• THE PROBLEM:
Copy each of the records below word for word, keeping every line in its original order.
..........
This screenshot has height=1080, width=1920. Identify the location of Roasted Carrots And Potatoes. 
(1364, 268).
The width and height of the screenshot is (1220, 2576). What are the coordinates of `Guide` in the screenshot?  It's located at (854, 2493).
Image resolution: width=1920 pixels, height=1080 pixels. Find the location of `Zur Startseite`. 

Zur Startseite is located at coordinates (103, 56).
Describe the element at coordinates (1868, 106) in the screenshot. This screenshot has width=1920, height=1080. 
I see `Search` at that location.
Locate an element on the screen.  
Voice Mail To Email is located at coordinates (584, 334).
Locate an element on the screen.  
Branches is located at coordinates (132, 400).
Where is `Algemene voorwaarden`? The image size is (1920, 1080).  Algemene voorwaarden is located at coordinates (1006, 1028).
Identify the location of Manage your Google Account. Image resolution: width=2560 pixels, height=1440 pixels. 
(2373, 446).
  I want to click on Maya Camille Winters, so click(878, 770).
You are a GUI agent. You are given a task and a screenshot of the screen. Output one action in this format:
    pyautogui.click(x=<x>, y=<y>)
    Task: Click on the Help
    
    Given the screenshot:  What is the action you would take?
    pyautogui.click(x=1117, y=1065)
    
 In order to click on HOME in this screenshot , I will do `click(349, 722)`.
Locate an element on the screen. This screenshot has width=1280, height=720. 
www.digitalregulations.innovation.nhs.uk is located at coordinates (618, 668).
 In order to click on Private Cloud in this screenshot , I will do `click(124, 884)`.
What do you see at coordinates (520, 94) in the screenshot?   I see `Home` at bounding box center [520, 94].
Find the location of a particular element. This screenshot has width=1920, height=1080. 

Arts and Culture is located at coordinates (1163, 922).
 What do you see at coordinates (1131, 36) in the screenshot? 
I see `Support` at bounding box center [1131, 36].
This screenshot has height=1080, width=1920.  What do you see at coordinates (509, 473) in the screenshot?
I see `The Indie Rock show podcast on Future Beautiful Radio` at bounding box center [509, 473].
..........
• SOLUTION TO THIS PROBLEM:
This screenshot has height=1080, width=1920. Identify the location of Roasted Carrots And Potatoes. 
(1364, 268).
The width and height of the screenshot is (1220, 2576). What are the coordinates of `Guide` in the screenshot?  It's located at (854, 2493).
Image resolution: width=1920 pixels, height=1080 pixels. Find the location of `Zur Startseite`. 

Zur Startseite is located at coordinates (103, 56).
Describe the element at coordinates (1868, 106) in the screenshot. This screenshot has width=1920, height=1080. 
I see `Search` at that location.
Locate an element on the screen.  
Voice Mail To Email is located at coordinates (584, 334).
Locate an element on the screen.  
Branches is located at coordinates (132, 400).
Where is `Algemene voorwaarden`? The image size is (1920, 1080).  Algemene voorwaarden is located at coordinates (1006, 1028).
Identify the location of Manage your Google Account. Image resolution: width=2560 pixels, height=1440 pixels. 
(2373, 446).
  I want to click on Maya Camille Winters, so click(878, 770).
You are a GUI agent. You are given a task and a screenshot of the screen. Output one action in this format:
    pyautogui.click(x=<x>, y=<y>)
    Task: Click on the Help
    
    Given the screenshot:  What is the action you would take?
    pyautogui.click(x=1117, y=1065)
    
 In order to click on HOME in this screenshot , I will do `click(349, 722)`.
Locate an element on the screen. This screenshot has width=1280, height=720. 
www.digitalregulations.innovation.nhs.uk is located at coordinates (618, 668).
 In order to click on Private Cloud in this screenshot , I will do `click(124, 884)`.
What do you see at coordinates (520, 94) in the screenshot?   I see `Home` at bounding box center [520, 94].
Find the location of a particular element. This screenshot has width=1920, height=1080. 

Arts and Culture is located at coordinates (1163, 922).
 What do you see at coordinates (1131, 36) in the screenshot? 
I see `Support` at bounding box center [1131, 36].
This screenshot has height=1080, width=1920.  What do you see at coordinates (509, 473) in the screenshot?
I see `The Indie Rock show podcast on Future Beautiful Radio` at bounding box center [509, 473].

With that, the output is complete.